The crime novel explores the theme of Native American women who are missing or murdered.
Rendon is a member of the White Earth Nation in northwest Minnesota who now lives in Minneapolis.
The story begins with the protagonist, Quill, a Native American wife and mother of two, who is jogging on the reservation when she hears a woman scream. That scream sends her into panic, which later leads to an investigation.
Rendon told the admiring audience that she is a crime junkie who loves to create page-turners, and that her goal with the new book wasn't to provide a sociological study of Indigenous life, but to tell a good story.
However, Rendon framed the book's accounts of missing Native American women taken from a reservation and an infant kidnapped from a Walmart to the movement recognizing the issue of Missing and Murdered Indigenous Women and Relatives (MMIW/R).

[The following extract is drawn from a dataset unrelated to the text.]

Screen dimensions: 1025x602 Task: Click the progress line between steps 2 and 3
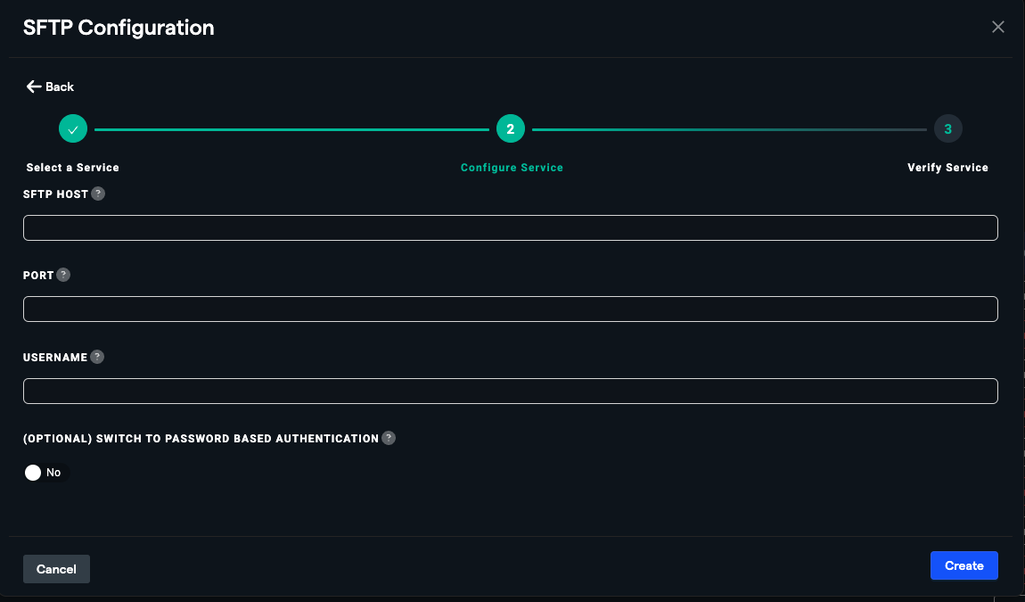(729, 130)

Early on, Crow, Quill's husband, expresses concern about his wife risking her safety chasing down information on the possible identity of the woman she heard screaming:
'We've been hearing these horror stories of four thousand, maybe five thousand women missing across Canada. Missing down here. The stories of what has happened to women and children' – he emphasized children – 'in the man camps over the Dakotas. And they are here now.' He jabbed two fingers onto the table when he said the word now. 'Those same men are here now.' He jabbed the table again. 'I don't want anyone from my family to go missing. To end up dead in a ditch or a river. No. Not on my watch.'
When the book club members had an opportunity to ask Rendon questions, they didn't focus on the plotline of the story but on the larger MMIW/R issue, what's behind it and what could be done to address it.

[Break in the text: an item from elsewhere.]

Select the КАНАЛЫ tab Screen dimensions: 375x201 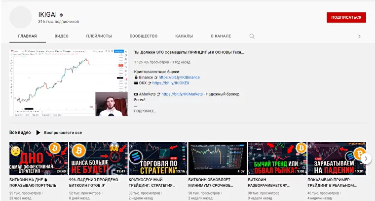point(184,36)
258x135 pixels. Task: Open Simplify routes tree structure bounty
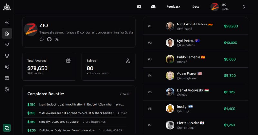tap(58, 122)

In mainstream culture, Rendon responded, Native Americans are seen as invisible and their problems have not been taken as seriously.
'When I go out East to talk, most people out there think we're all dead; that we disappeared with, I don't know, the Black Hills gold rush, which also makes it easier for us to disappear if people don't think we exist,' she said. 'How can you disappear if you don't exist?'
Although the MMIW/R issue has benefited from more public discussions, such as the May 5 MMIW/R Day of Awareness, Rendon said, when she was recently in Madison, she met a college professor who had never heard of the issue.

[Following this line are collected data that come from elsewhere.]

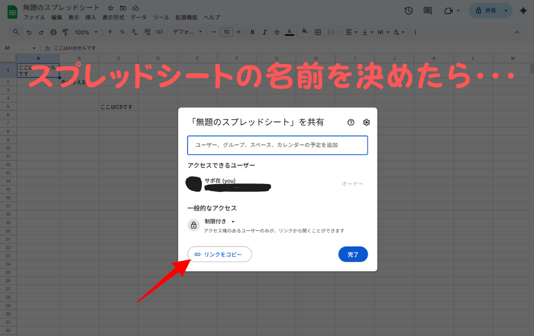Click the 完了 button
Image resolution: width=534 pixels, height=336 pixels.
353,254
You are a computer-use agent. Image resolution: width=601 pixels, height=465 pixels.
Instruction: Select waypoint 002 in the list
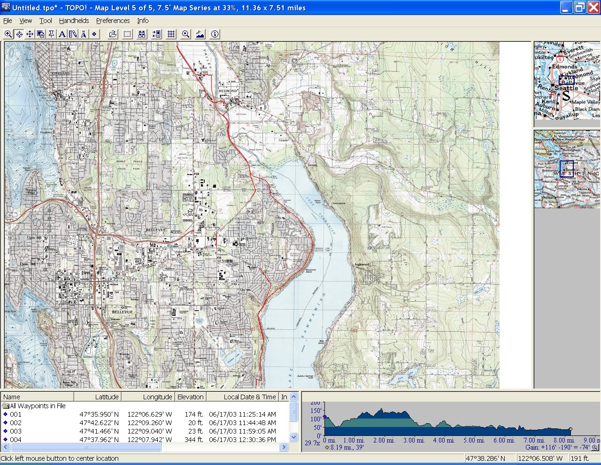[16, 423]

'Where They Last Saw Her' is an example of a work of fiction that raises awareness of a real crisis and provides insights into subcultures and their struggles.
In 2018, as part of a statewide program called Wisconsin Reads, several book clubs around the state collectively read and discussed 'The Round House' by Louise Erdrich, a member of the Turtle Mountain Band of Chippewa Indians in North Dakota. That book also raised awareness of struggles on Native American reservations and, in particular, the complication of prosecuting a crime when there are competing jurisdictional authorities between a tribal nation and county and state authorities.
Rendon is also the author of the 'Cash Blackbear' series, which involves a Native American 19-year-old woman who solves crimes in the Red River area of Minnesota/North Dakota in the 1970s. She said her editor at Bantam asked her about writing another book outside the series.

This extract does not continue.